AWS Open Source Blog

Amazon EKS Control Plane Metrics with Prometheus

Prometheus + Amazon EKS

中文版 – Kubernetes core components provide a rich set of metrics you can use to observe what is happening in the Control Plane. You can see how many watchers are on each resource in the API Server, the number of audit trail events, the latency of the requests to the API Server, and much more. These metrics come from the Kubernetes API Server, Kubelet, Cloud Controller Manager, and the Scheduler. These components  expose “metrics” endpoints (which respond via HTTP) at /metrics with a text/plain content type. This post will walk you through how to get the API Server metrics from an Amazon Elastic Container Service for Kubernetes (EKS) cluster.

Prerequisites

You’ll first need to set up an Amazon EKS cluster. For this demo, we’ll use eksctl with the Cluster config file mechanism. Start by downloading these prerequisites:

With all the necessary tools installed, you can get started launching your EKS cluster. In this example, we’re deploying the cluster in us-east-2, AWS’ Ohio region; you can replace the AWS_REGION with any region that supports Amazon EKS.

■ **Data rows**

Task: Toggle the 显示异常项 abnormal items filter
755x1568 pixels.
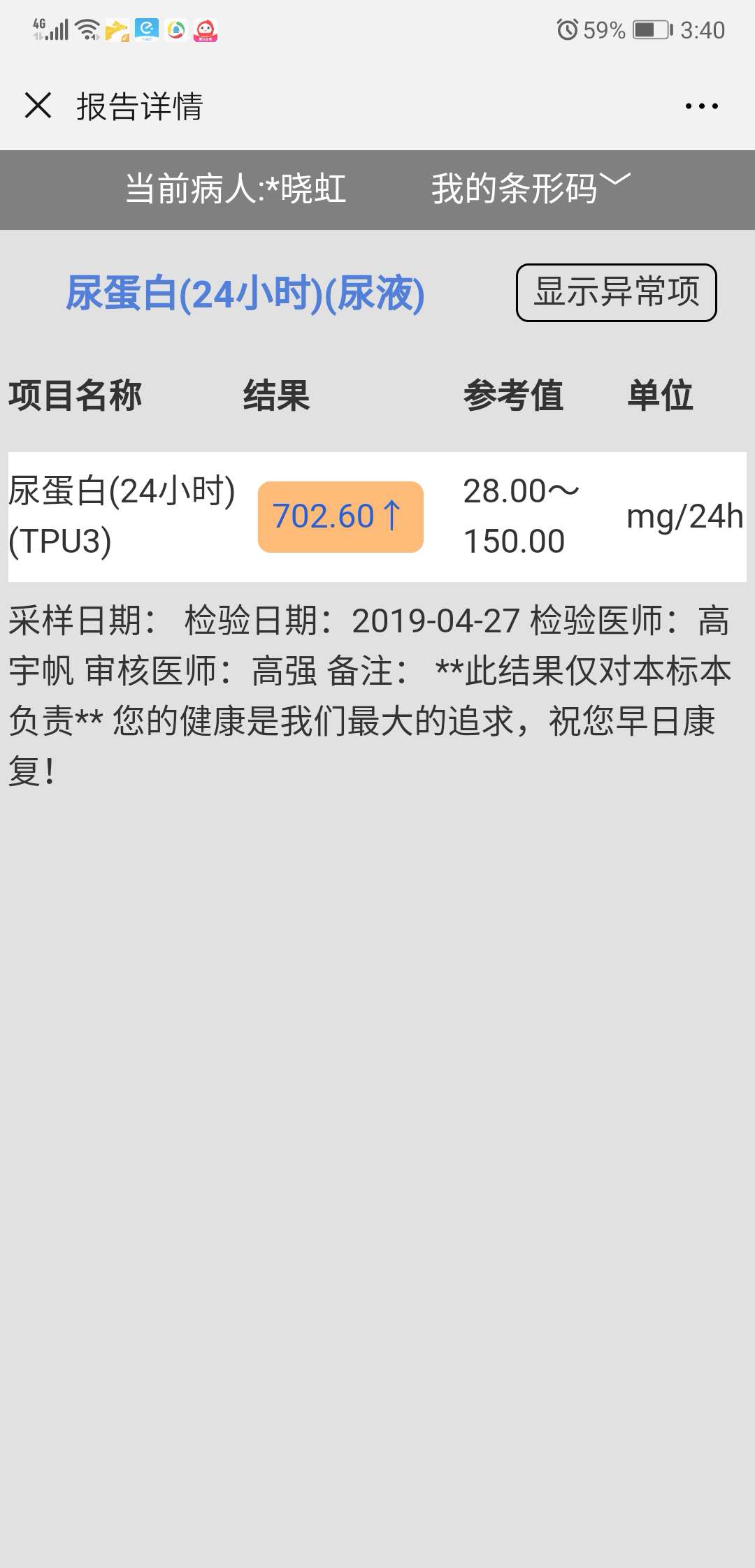Action: click(616, 293)
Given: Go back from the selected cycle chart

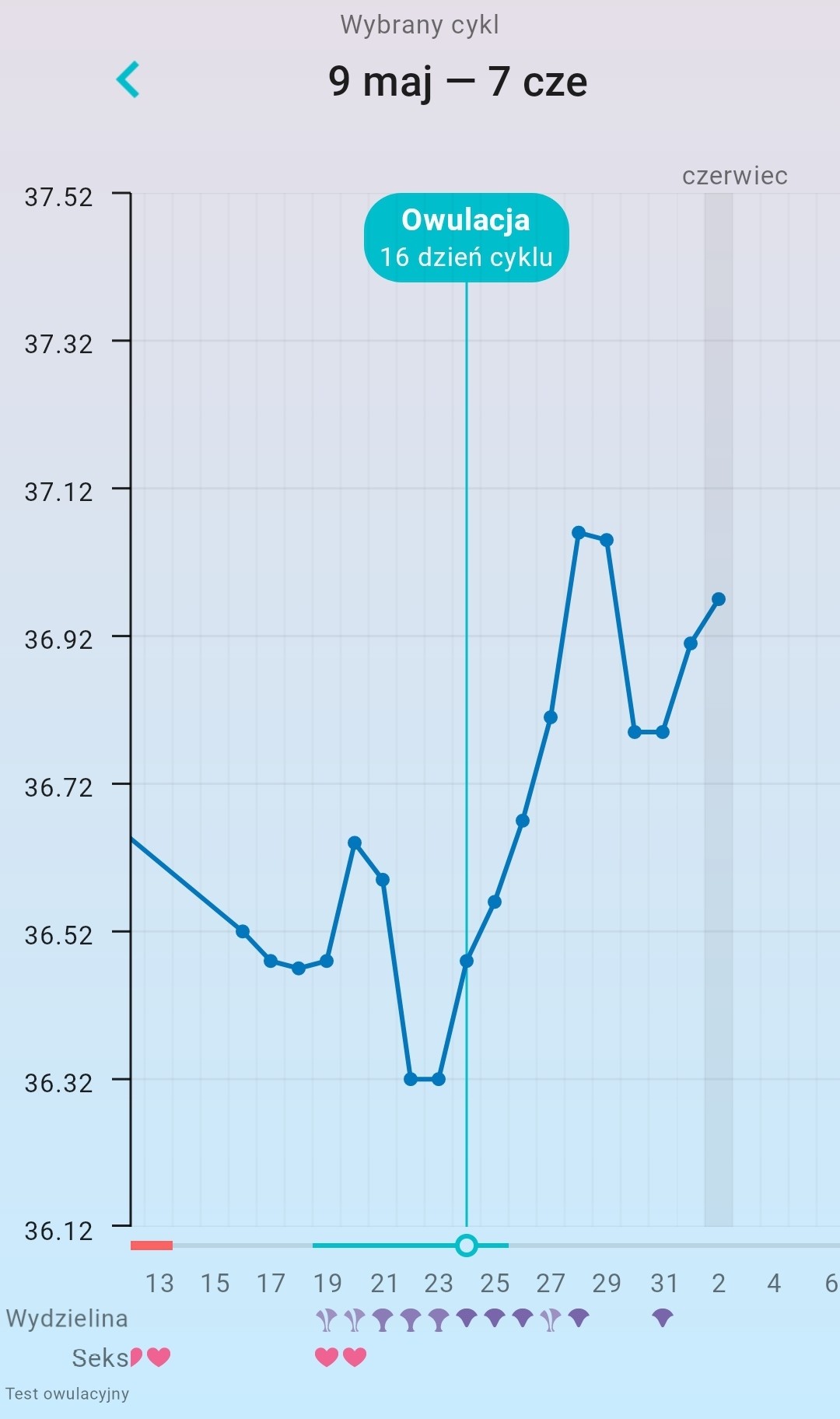Looking at the screenshot, I should pos(128,79).
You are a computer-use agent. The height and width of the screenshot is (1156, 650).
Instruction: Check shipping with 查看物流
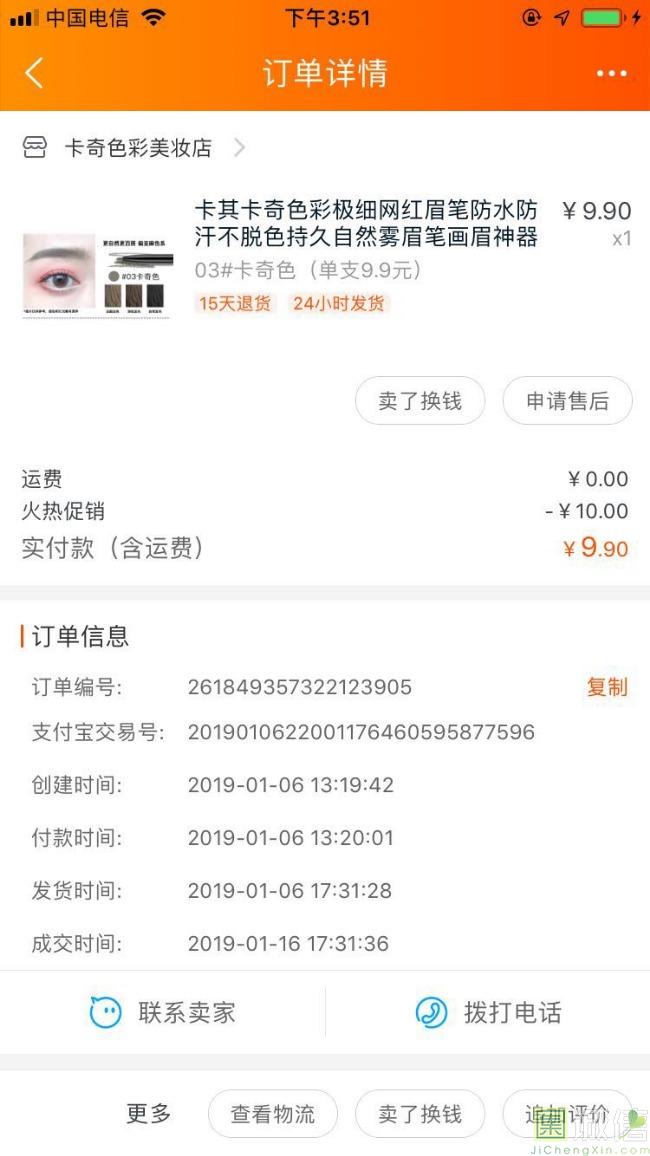click(x=272, y=1114)
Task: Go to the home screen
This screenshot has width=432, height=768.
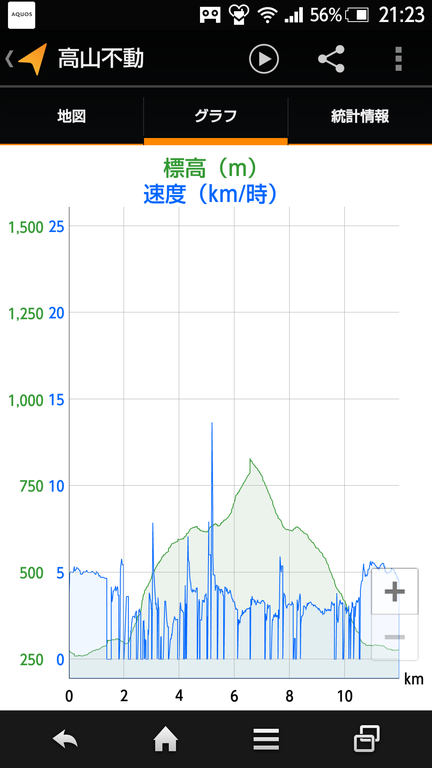Action: tap(166, 739)
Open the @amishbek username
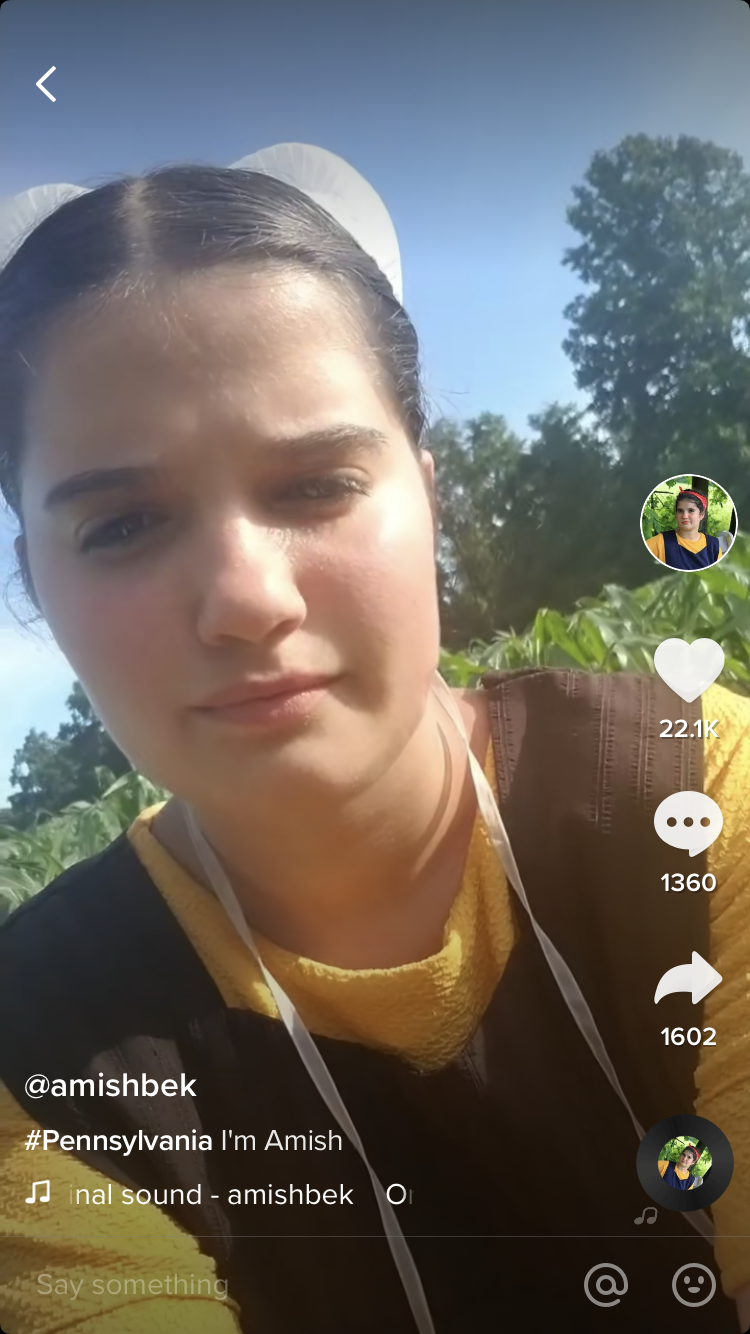 click(110, 1086)
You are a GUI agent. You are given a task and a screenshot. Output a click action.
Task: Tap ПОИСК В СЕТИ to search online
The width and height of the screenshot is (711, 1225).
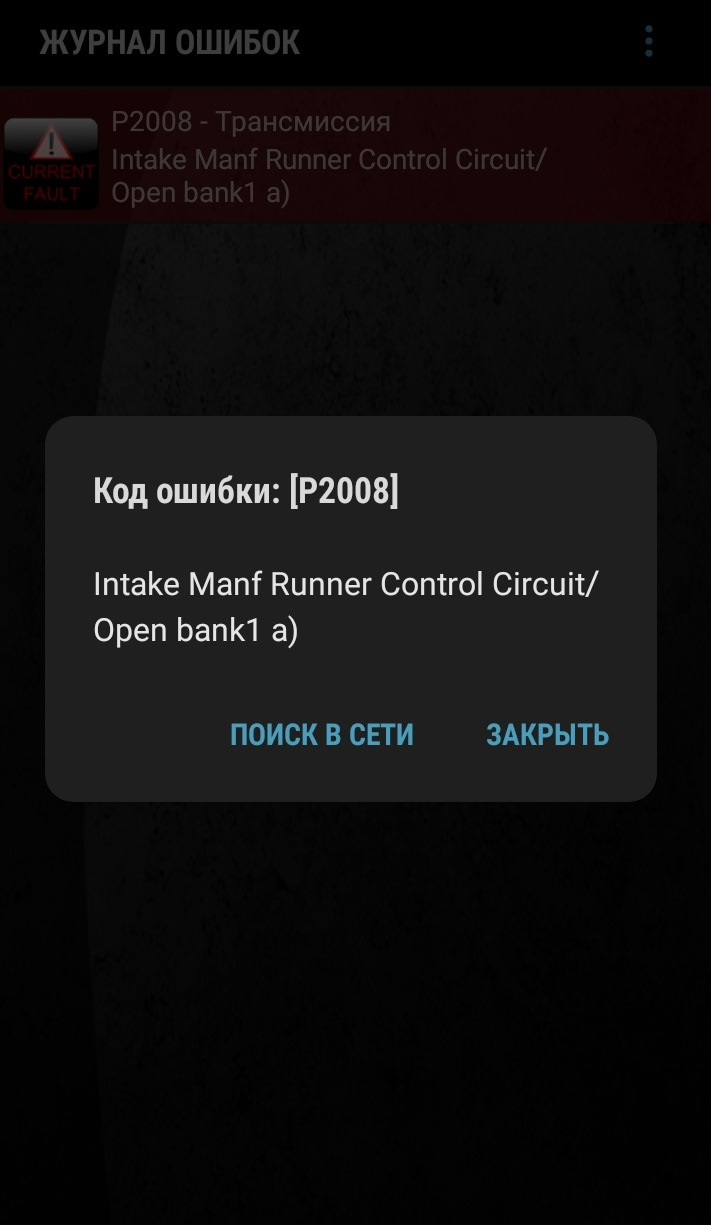point(321,735)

■ **Set task**
Print, word for word, the passage of the Amazon EKS control plane metrics text above, starting with "中文版 – Kubernetes core" and going on through "Kubernetes (EKS) cluster.".

■ **Complete response**
中文版 – Kubernetes core components provide a rich set of metrics you can use to observe what is happening in the Control Plane. You can see how many watchers are on each resource in the API Server, the number of audit trail events, the latency of the requests to the API Server, and much more. These metrics come from the Kubernetes API Server, Kubelet, Cloud Controller Manager, and the Scheduler. These components  expose “metrics” endpoints (which respond via HTTP) at /metrics with a text/plain content type. This post will walk you through how to get the API Server metrics from an Amazon Elastic Container Service for Kubernetes (EKS) cluster.